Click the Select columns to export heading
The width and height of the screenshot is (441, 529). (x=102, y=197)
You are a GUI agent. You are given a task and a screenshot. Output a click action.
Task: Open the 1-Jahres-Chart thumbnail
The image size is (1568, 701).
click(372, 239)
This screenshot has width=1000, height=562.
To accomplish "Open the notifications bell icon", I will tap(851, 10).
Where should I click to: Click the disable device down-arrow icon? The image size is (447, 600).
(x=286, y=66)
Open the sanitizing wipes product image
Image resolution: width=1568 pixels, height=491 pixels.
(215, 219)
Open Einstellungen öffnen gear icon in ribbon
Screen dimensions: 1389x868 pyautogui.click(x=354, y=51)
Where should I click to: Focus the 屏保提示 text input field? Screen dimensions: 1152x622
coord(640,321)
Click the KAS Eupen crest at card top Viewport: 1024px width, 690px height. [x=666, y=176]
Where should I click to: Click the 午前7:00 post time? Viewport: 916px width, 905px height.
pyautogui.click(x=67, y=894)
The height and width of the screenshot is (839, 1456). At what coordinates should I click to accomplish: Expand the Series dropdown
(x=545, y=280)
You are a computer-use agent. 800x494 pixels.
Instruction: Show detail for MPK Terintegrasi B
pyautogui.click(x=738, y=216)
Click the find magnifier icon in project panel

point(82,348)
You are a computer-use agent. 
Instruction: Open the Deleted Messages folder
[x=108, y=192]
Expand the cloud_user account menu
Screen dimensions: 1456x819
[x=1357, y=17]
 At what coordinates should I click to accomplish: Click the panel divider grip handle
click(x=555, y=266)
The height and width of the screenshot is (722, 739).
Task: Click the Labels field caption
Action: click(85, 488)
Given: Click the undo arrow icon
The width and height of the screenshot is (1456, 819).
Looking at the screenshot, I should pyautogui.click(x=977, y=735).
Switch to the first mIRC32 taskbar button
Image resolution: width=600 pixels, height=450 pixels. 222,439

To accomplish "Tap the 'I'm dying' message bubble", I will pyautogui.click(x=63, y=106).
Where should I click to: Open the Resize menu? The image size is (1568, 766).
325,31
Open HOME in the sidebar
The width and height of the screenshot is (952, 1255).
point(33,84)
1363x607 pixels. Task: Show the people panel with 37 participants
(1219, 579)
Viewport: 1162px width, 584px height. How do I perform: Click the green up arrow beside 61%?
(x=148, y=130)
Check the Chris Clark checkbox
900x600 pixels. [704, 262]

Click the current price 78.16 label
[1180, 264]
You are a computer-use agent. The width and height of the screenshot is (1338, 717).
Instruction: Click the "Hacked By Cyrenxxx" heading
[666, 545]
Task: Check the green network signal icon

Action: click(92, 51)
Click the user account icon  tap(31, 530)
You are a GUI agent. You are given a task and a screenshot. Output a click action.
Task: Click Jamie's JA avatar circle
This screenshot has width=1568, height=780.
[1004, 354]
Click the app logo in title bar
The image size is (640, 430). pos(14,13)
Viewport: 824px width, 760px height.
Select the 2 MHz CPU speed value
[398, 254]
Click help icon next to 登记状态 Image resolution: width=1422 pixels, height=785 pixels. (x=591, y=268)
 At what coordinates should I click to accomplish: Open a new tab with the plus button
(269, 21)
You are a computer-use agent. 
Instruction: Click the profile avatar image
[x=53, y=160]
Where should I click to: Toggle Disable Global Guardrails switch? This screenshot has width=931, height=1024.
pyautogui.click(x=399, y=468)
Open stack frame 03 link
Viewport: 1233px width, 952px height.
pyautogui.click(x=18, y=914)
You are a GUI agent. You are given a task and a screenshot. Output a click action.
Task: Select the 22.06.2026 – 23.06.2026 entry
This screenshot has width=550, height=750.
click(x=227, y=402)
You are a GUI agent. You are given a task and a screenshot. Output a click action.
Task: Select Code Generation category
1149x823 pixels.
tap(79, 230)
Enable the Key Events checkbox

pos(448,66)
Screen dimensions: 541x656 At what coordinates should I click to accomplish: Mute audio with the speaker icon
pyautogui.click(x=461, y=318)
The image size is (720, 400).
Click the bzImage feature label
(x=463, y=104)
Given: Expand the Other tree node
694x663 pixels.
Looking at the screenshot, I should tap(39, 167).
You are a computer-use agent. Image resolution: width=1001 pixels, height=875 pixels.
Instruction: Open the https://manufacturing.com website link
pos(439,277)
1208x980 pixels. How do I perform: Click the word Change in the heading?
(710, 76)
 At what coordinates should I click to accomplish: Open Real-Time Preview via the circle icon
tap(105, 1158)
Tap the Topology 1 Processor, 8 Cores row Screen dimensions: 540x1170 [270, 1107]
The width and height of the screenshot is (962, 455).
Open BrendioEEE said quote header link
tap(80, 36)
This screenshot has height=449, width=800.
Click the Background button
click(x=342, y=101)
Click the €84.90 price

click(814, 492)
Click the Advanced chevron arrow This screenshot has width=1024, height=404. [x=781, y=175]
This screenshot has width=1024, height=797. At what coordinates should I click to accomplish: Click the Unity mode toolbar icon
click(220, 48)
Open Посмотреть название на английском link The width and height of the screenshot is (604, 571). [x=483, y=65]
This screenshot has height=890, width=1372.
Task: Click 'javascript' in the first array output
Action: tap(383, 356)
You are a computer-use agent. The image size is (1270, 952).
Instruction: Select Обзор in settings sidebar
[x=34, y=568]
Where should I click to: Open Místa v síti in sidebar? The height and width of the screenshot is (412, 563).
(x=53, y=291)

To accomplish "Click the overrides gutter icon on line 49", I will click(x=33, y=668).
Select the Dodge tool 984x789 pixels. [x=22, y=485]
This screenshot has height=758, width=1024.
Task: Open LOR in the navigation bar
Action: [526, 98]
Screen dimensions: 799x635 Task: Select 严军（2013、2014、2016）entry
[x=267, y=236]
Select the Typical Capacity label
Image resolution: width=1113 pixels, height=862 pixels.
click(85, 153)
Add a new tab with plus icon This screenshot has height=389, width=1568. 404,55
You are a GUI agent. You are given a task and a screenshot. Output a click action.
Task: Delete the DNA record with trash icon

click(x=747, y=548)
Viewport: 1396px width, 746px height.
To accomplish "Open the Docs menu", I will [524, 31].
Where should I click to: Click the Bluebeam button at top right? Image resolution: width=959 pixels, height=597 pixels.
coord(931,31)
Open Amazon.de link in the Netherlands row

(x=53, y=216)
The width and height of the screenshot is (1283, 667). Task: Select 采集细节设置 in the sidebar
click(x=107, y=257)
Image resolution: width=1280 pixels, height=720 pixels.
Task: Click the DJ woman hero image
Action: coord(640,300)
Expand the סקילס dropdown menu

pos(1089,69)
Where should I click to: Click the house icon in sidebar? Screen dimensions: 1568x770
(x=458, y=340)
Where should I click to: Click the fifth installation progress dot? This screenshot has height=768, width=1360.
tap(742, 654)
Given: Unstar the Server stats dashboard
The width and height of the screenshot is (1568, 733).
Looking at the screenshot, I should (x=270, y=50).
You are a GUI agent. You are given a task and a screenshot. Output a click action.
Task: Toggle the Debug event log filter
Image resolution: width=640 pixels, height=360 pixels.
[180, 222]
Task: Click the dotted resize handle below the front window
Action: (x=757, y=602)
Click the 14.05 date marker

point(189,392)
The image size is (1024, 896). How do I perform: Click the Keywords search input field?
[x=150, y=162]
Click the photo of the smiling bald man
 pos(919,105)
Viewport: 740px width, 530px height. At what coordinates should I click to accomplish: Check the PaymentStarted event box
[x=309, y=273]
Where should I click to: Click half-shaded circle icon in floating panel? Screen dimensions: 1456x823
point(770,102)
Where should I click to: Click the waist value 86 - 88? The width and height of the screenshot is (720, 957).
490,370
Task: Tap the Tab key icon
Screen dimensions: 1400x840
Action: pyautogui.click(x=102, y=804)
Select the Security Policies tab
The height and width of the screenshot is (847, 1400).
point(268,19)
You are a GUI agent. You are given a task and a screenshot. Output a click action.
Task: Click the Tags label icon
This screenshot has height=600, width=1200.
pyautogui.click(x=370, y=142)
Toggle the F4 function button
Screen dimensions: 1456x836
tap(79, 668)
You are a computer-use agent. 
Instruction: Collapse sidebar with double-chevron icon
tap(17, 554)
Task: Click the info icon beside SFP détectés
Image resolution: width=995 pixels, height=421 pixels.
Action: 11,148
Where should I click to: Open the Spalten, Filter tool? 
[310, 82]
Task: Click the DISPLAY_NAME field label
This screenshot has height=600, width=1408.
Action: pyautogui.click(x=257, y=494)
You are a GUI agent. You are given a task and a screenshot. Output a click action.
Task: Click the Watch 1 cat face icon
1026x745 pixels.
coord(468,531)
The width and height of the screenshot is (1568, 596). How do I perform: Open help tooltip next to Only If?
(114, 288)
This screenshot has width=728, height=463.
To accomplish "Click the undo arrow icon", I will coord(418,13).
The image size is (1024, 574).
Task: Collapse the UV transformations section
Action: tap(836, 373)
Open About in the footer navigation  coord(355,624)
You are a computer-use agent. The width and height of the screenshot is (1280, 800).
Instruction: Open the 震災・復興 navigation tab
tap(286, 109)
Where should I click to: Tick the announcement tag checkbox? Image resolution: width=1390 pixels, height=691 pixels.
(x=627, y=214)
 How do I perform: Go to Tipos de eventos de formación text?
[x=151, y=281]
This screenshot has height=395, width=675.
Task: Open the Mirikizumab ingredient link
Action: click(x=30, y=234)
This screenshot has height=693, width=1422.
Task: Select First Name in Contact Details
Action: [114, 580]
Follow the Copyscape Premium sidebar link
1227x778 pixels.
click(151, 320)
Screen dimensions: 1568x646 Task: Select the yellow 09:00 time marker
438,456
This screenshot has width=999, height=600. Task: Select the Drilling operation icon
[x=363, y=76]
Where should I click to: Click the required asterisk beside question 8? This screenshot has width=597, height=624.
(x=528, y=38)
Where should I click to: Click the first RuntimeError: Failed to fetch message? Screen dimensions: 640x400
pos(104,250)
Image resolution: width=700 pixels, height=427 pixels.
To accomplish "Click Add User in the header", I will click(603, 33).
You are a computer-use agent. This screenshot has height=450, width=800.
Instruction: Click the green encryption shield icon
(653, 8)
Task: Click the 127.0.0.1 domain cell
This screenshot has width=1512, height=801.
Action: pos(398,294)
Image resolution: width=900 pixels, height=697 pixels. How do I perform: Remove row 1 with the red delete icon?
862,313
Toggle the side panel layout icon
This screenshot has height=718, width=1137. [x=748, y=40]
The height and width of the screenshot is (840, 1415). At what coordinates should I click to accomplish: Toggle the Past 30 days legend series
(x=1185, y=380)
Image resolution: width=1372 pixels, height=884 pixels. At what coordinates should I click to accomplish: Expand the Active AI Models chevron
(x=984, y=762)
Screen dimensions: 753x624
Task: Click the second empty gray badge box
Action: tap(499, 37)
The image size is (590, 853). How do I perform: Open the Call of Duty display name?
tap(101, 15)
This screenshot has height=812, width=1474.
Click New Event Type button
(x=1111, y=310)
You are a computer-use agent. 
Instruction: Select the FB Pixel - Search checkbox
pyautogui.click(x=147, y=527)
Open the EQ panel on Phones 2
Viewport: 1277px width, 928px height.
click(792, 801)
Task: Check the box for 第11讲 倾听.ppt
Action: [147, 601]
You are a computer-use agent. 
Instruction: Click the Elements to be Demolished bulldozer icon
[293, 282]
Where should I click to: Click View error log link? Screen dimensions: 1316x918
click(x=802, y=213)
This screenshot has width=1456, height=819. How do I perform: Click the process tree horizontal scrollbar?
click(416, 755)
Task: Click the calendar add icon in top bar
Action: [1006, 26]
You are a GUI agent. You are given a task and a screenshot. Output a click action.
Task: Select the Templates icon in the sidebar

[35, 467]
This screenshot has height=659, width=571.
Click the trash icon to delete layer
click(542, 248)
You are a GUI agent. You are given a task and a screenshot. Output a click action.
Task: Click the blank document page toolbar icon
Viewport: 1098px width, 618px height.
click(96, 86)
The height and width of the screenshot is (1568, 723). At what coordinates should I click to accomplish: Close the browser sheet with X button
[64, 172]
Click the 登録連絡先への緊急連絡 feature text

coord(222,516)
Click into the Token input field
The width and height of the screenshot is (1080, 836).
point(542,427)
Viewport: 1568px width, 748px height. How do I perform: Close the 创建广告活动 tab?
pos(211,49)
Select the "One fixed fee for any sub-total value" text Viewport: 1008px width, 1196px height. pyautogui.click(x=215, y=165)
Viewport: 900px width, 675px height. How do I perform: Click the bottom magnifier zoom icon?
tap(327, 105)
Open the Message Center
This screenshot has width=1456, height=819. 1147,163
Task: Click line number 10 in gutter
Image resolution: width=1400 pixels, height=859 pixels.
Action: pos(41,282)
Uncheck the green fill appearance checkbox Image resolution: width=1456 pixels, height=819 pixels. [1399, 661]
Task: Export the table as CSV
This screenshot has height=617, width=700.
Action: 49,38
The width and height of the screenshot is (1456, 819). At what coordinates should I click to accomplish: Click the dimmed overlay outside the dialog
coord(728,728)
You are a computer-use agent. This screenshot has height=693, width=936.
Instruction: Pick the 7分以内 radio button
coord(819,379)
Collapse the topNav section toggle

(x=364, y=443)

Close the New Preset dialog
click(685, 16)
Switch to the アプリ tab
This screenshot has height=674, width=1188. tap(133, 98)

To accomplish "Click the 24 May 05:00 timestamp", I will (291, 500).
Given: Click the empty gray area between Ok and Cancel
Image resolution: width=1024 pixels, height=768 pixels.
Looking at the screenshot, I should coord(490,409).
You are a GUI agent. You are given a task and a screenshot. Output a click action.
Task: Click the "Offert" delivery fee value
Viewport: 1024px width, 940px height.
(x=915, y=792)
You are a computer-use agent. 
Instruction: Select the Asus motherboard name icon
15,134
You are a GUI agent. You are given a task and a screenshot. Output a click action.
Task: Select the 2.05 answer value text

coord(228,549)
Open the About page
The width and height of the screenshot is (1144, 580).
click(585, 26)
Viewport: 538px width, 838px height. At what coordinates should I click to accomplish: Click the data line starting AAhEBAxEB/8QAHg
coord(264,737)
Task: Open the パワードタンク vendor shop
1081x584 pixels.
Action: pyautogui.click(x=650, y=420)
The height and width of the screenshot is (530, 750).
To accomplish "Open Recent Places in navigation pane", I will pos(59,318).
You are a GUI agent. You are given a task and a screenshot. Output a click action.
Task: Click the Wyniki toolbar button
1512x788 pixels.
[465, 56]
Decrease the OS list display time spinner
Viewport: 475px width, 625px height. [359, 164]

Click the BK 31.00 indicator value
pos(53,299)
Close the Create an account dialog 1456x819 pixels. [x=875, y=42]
++++
Salin persis baris-baris daftar di atas, mulai dari baris pertama hingga baris yang memuat "will tap(851, 10).", dengan kedua baris batas ikut disalin. Jangan sertakan baris lain.

Click the Select columns to export heading
The width and height of the screenshot is (441, 529). (x=102, y=197)
You are a GUI agent. You are given a task and a screenshot. Output a click action.
Task: Open the 1-Jahres-Chart thumbnail
The image size is (1568, 701).
click(372, 239)
This screenshot has width=1000, height=562.
To accomplish "Open the notifications bell icon", I will tap(851, 10).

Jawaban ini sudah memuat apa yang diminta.